In his comment on our parashah, Rabbi Levi Yitzhak of Berditchev, a much beloved third-generation Hasidic master who died in 1809, classified worship out of fear as imperfect. The highest form of worship springs from a love that expresses itself not like marital love behind closed doors, but like the love of siblings for one another that exults in public. This is the radical reading that Rabbi Levi imputes to the sensuous verse in The Song of Songs 8:1:
If only it could be as with a brother,
Who had nursed at my mother's breast:
Then I could kiss you When I meet you on the street
And no one would despise me.
Building on the long-held rabbinic view that The Song of Songs is a dialogue between Israel and God, Rabbi Levi hears in this verse an echo of Israel's desire to exhibit its love of God publicly. The externality of expression corresponds to feeling God's presence in the most prosaic of commandments and in the most physical aspects of human life. Nothing is bereft of holiness, but only religious joy can reach it and release it.
Nor is what befalls us, even the most frightening of fates, without divine intention. The joy that flows from love detects the hand of God in everything, turning adversity into opportunity. A spark of light is embedded in every black hole that hurtles our way. This is what Moses implied when he spoke of God in the wilderness as "bringing forth water for you from the flinty rock" (Deuteronomy 8:15). In the final analysis, faith has the capacity to extract good from evil. Despair is a function of disposition.

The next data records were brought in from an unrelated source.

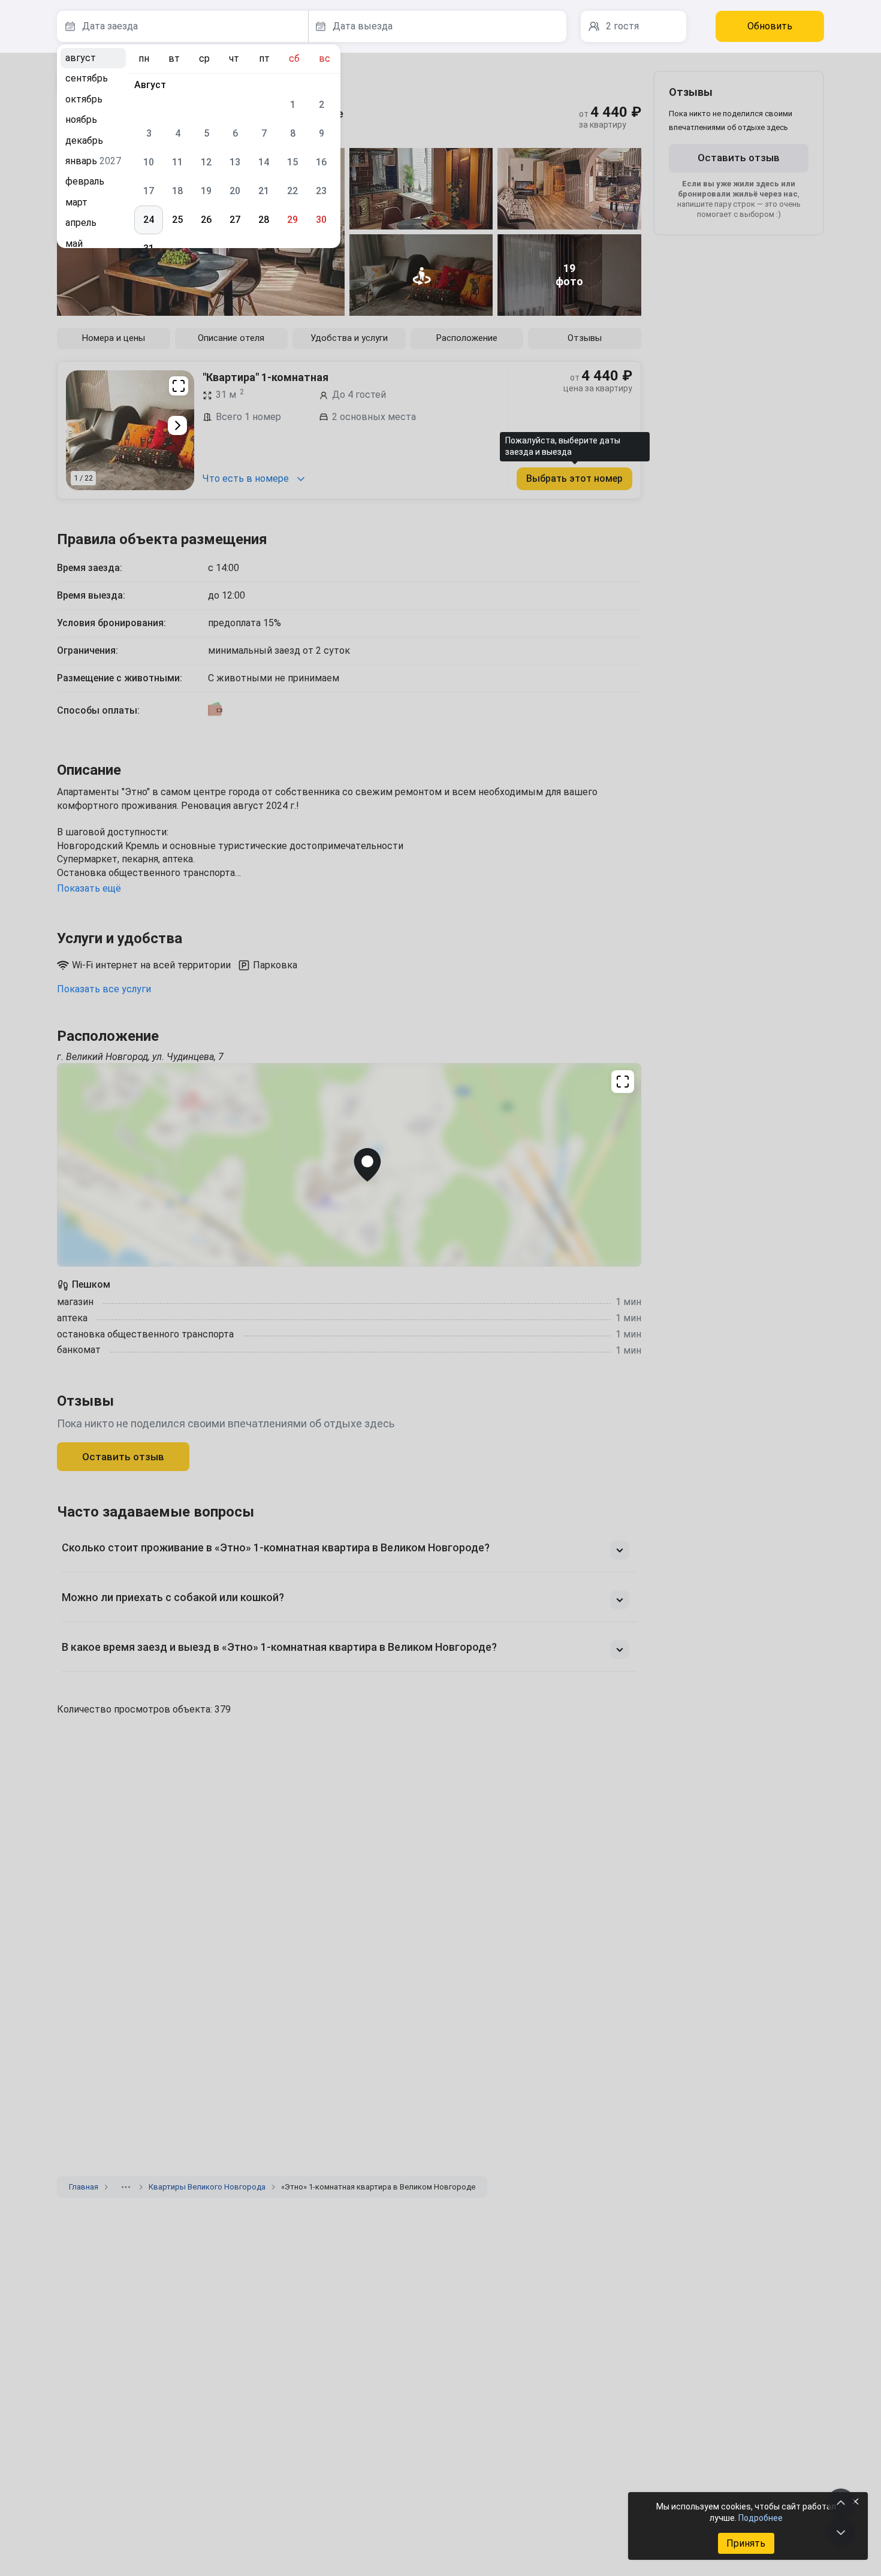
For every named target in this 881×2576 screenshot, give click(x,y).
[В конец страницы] (841, 2532)
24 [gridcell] (148, 219)
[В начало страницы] (841, 2502)
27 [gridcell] (235, 219)
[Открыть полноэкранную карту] (349, 1165)
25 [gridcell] (177, 219)
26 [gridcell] (206, 219)
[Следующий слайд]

And this is how Rabbi Levi understood Jacob's faith. Despite the dangers of his surroundings, he dwelled in tranquility. His love of God actually surpassed that of his father. He was ready to overcome every setback with unshakeable trust in God (Sefer Kedushat Levi, va-yeshev).
By way of a postscript, I might add that the multivalent nature of biblical Hebrew, as you have probably noticed by now, is one of the fertile seedbeds of midrashic exegesis.